Short task:
Return the passage of the Convention notes below word for word, starting with "Took up Article XIX" and going on through "to Article XX.".

Selected extract:
Took up Article XVII (admission of new states) and passed (6 – 5).
There were five recorded votes on this day. Eleven states voted.
Madison interpreted General Pinckney‘s remark about “the liberal conduct” of the “Eastern States towards the view of South Carolina.” Pinckney “meant the permission to import slaves. An understanding on the two subjects of navigation and slavery, had taken place between those two parts of the Union.”
Butler introduced a revised version of the Fugitive Slave Clause separate from the extradition clause, and the world “criminal” was dropped. This passed 11-0.
If the Congressional veto over state legislation has been defeated and replaced by the supremacy clause, who enforces it? The answer is the federal judiciary.
Why did the slavery clauses of the Committee of Detail Report generate the most opposition of any clauses in the August 6 draft of the Constitution? How come the South Carolina delegates, and following their lead, the delegates from North Carolina and Georgia, manage to leverage their minority numerical position to extract concessions from the majority of the delegates and the majority of the states in attendance?
Madison’s argument on June 6 is that they needed to create a Constitution that will control the tyrannical conduct of the majority including, but not limited to, the tyrannical conduct of a majority. “in the most enlightened period” of all time, over a minority based on “the mere distinction of color.”
Continued discussion on Article XVII (admission of new states). Agreed (8 – 3) to permit the admission of new States on equal terms, prohibit dividing or combining states without consent of State Legislatures, and grant Congress authority to govern public lands, territory or other property of the United States.
Took up Article XVIII (guarantee of republican form of government): “The United States shall guaranty to each State a Republican form of Government; and shall protect each State against foreign invasions, and, on the application of the Legislature, against domestic violence.” Dropped “foreign” and retained “domestic violence” over “insurrection” (6 – 5). Amended and agreed (9 – 2).
Took up Article XIX (amending process) and agreed.
Took up Article XX (oath for officers of the government). Added “or Affirmation.” Added, “no religious test shall ever be required,” which passed nem con. Agreed (8 – 1 – 2) to Article XX.
Discussed Article XXI (mode of ratification of the Constitution): “The ratification of the Conventions of ____ States shall be sufficient for organizing this Constitution.”
“The Leftovers Committee,” or Brearly Committee of “Postponed Parts,” was selected, one delegate from each of the 11 states. The composition of this committee, and the desire to come to a workable compromise, once again depicts the shifting disposition of the delegates to the Convention over the long haul of the deliberations.
The presence of Sherman, Brearly, Dickinson, Carroll, and Baldwin meant that the State Legislatures would be centrally involved in the election. They were important delegates in the creation and passage of the partly national, partly federal Connecticut Compromise that settled the controversy over popular representation and the equal representation of state. Even with the absence of New York, the old New Jersey Coalition of June was still alive and well and could point to the precedent of the Connecticut Compromise — even though the internal composition of the Coalition had changed.
Continued discussing Article XXI (mode of ratification of the Constitution). Shall the blank be filled with the number 7, 8, 9, 10, 11 or 13? Agreed (9 – 1), to add “between the said states,” to limit effect of ratification to states actually ratifying. Rejected (6 – 4) attempt to overturn provision requiring ratification by specially elected conventions rather than ratification by State Legislatures. Debated number of states required to secure ratification of the Constitution.

Data block:

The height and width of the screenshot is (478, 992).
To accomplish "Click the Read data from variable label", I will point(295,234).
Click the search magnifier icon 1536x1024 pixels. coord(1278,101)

Task output:
Took up Article XIX (amending process) and agreed.
Took up Article XX (oath for officers of the government). Added “or Affirmation.” Added, “no religious test shall ever be required,” which passed nem con. Agreed (8 – 1 – 2) to Article XX.